Written by: Shannon Pratt-Phillips, PhD
Get expert advice on whether or not to have your hay tested.
The truth is you can’t. Even when equipped with information on plant maturity, species, etc., the same “type” of hay from two different, but neighbouring, fields might yield very different results. That said, you can get an idea about the range of nutrition with some information about the hay that you can get from the hay dealer or through plant recognition. For example, legume types of hay (alfalfa, clover) tend to have higher protein (14-20%) and calcium (1-3%) than grass hays (6-14% protein, 0.2-0.8% calcium).
Similarly, hay quality is greatly affected by maturity, whereby a younger plant tends to have more protein and less fibre than an older plant. For example, a young timothy hay where the seed heads are tiny will have higher protein (maybe around 12%) and only about 30-35% acid detergent fibre (ADF), poorly fermented fibre (an indicator of digestible energy, where lower values are more digestible and yield more calories), while timothy hay with big long seed heads would have lower protein (<8%) and upwards of 40% ADF.
It is impossible to tell how much phosphorus, iron, copper, zinc, etc. there is in hay without a hay analysis. The cut of the hay doesn’t yield consistent differences in nutrition composition per se, but affects what species (or weed) may be predominant in a mixed field and the maturity level of the plant.
You can somewhat gauge the non-nutritional quality of hay simply by looking at it. Is the hay green in colour? Is it mouldy? What is the ratio of stems to leaves? (More nutrition is in the leaves and blades than in the hard stems.) Was it baled well, such that there aren’t dead animals or foreign objects in it? Even the highest nutritional quality hay isn’t any good if it makes your horse sick!

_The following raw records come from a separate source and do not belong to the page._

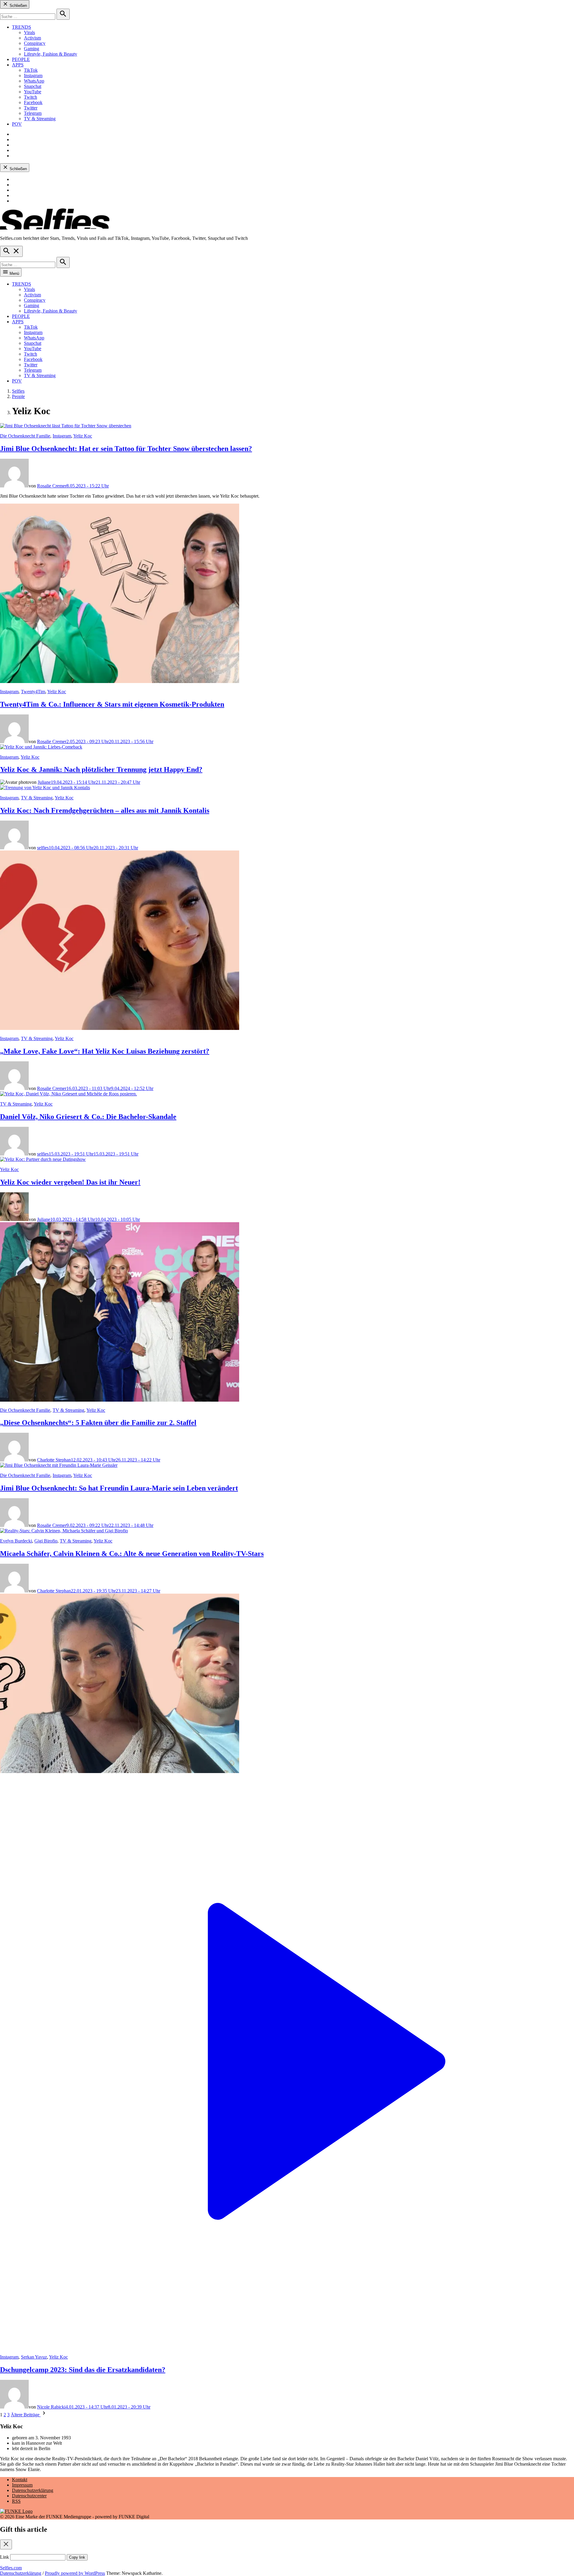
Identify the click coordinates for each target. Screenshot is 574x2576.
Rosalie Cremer (51, 485)
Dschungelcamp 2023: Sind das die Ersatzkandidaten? (82, 2370)
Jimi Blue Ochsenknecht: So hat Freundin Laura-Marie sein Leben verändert (119, 1488)
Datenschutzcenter (29, 2495)
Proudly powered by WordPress (75, 2573)
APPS (18, 64)
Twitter (30, 107)
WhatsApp (34, 80)
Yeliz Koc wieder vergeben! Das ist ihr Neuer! (70, 1182)
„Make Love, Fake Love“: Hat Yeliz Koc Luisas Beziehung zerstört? (104, 1051)
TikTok (31, 70)
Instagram (33, 75)
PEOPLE (21, 59)
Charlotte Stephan (54, 1459)
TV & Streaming (40, 118)
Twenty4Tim (33, 691)
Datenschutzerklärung (32, 2490)
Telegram (33, 113)
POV (17, 123)
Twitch (30, 97)
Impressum (22, 2484)
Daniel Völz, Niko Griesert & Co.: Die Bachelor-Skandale (88, 1117)
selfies (43, 847)
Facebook (33, 102)
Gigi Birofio (45, 1540)
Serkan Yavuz (34, 2356)
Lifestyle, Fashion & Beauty (50, 54)
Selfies (18, 391)
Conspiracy (34, 43)
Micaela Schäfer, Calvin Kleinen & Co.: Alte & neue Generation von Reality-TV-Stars (132, 1553)
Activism (32, 37)
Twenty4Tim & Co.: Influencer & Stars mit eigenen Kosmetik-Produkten (112, 704)
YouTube (32, 91)
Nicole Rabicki (51, 2406)
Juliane (44, 782)
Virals (29, 32)
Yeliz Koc (82, 435)
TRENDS (21, 27)
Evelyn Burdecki (16, 1540)
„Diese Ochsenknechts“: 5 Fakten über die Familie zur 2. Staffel (98, 1422)
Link (4, 2557)
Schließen (17, 5)
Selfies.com (11, 2567)
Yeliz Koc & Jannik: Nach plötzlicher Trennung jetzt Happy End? (101, 769)
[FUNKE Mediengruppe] (16, 2511)
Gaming (31, 48)
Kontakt (19, 2479)
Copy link (77, 2557)
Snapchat (32, 86)
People (18, 396)
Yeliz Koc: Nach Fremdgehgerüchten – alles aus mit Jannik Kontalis (104, 810)
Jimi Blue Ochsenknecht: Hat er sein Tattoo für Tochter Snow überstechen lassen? (126, 448)
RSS (16, 2501)
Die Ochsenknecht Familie (25, 435)
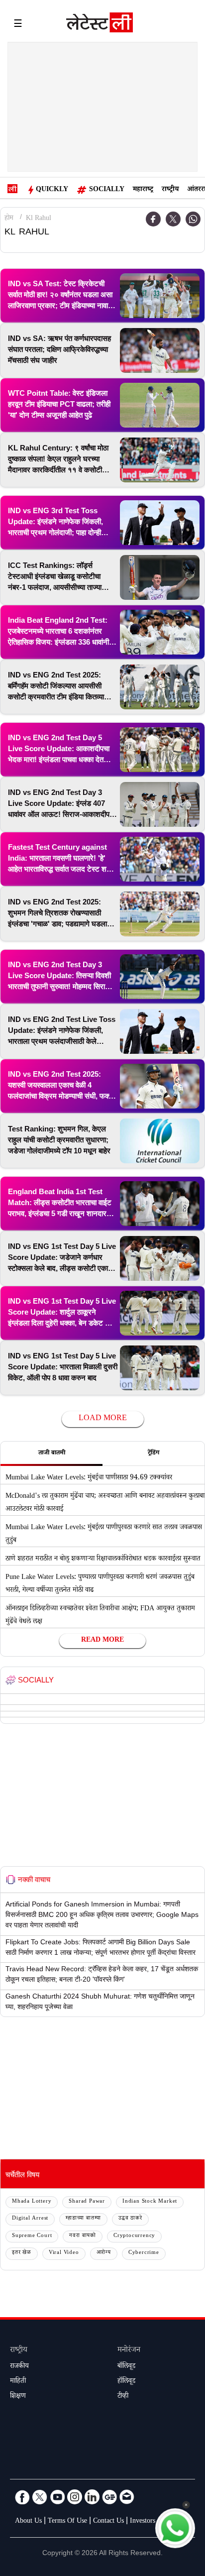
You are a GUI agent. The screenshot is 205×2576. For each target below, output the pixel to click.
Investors (142, 2521)
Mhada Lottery (31, 2202)
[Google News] (109, 2496)
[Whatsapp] (193, 219)
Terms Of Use (67, 2521)
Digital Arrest (30, 2219)
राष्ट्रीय (170, 190)
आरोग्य (104, 2253)
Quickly (52, 190)
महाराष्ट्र (143, 190)
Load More (103, 1419)
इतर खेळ (21, 2253)
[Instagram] (74, 2496)
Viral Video (64, 2253)
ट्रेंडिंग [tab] (153, 1453)
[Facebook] (153, 219)
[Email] (126, 2496)
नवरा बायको (82, 2236)
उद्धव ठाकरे (130, 2219)
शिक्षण (18, 2396)
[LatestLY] (99, 24)
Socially (106, 190)
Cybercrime (143, 2253)
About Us (28, 2521)
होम (8, 219)
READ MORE (102, 1640)
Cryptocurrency (134, 2236)
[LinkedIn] (92, 2496)
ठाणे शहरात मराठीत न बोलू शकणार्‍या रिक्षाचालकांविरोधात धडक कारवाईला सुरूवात (103, 1559)
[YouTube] (57, 2496)
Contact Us (108, 2521)
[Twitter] (173, 219)
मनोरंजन (128, 2351)
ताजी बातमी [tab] (51, 1453)
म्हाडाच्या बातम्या (83, 2219)
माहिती (18, 2381)
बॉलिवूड (126, 2366)
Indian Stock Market (149, 2202)
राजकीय (19, 2366)
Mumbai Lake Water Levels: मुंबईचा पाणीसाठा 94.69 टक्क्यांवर (88, 1478)
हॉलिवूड (126, 2381)
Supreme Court (32, 2236)
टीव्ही (122, 2396)
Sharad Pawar (87, 2202)
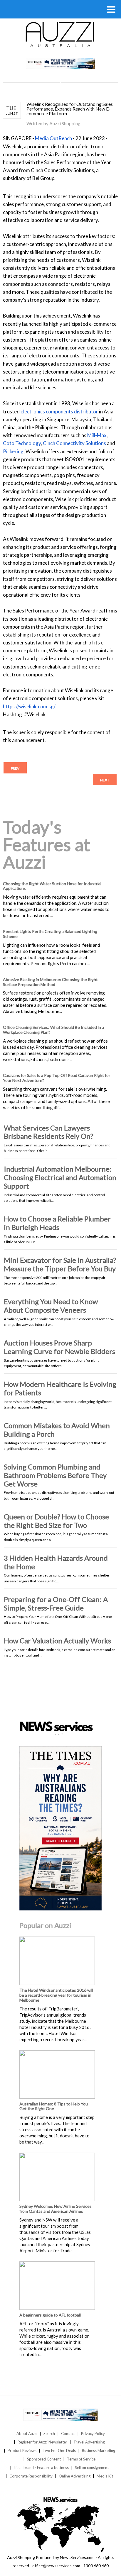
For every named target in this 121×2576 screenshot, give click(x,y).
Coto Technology (22, 443)
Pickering (13, 451)
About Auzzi (26, 2433)
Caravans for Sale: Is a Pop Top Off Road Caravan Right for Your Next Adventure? (56, 1078)
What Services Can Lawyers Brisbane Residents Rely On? (48, 1132)
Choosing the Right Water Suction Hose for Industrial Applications (52, 886)
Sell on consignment (92, 2467)
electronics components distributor (59, 411)
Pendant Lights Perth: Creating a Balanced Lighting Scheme (50, 934)
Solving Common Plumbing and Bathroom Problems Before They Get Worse (55, 1475)
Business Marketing (98, 2450)
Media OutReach (53, 138)
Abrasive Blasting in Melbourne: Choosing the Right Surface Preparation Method (50, 982)
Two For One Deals (59, 2450)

Stemmier, coarser hay will typically have higher lignin and ADF and will, therefore, also be more likely to be lower in energy density and perhaps also sugars. This may make it more appropriate for horses that are obese or insulin resistant. However, these horses should have their hay analyzed to ensure that other nutrients (particularly protein) are being met with the hay in order to supplement these more effectively, because they (hopefully) are not getting other concentrates.
Determining whether to feed your horse a source of hay depends on your comfort level and budget. A hay analysis really is simple, and will cost less than $30. From that, you will have the biggest tool when it comes to evaluating your horse’s diet – because a horse will (or at least should!) eat far more hay then they will eat anything else. When the hay isn’t adequate in a certain mineral or other nutrient, it can play major havoc on your horse, even if you are feeding an excellent concentrate mix. So, it all depends. Is your horse worth knowing how much phosphorus or magnesium is in your hay, or how much protein, so that you can better select a commercial concentrate and/or supplement to complement it?
Remember, hay (or pasture) is the most important thing your horse eats. And they (ideally) eat more hay than grain. So, if you don’t do a hay analysis, your horse’s diet could be lacking something very important that you wouldn’t know about without doing an analysis.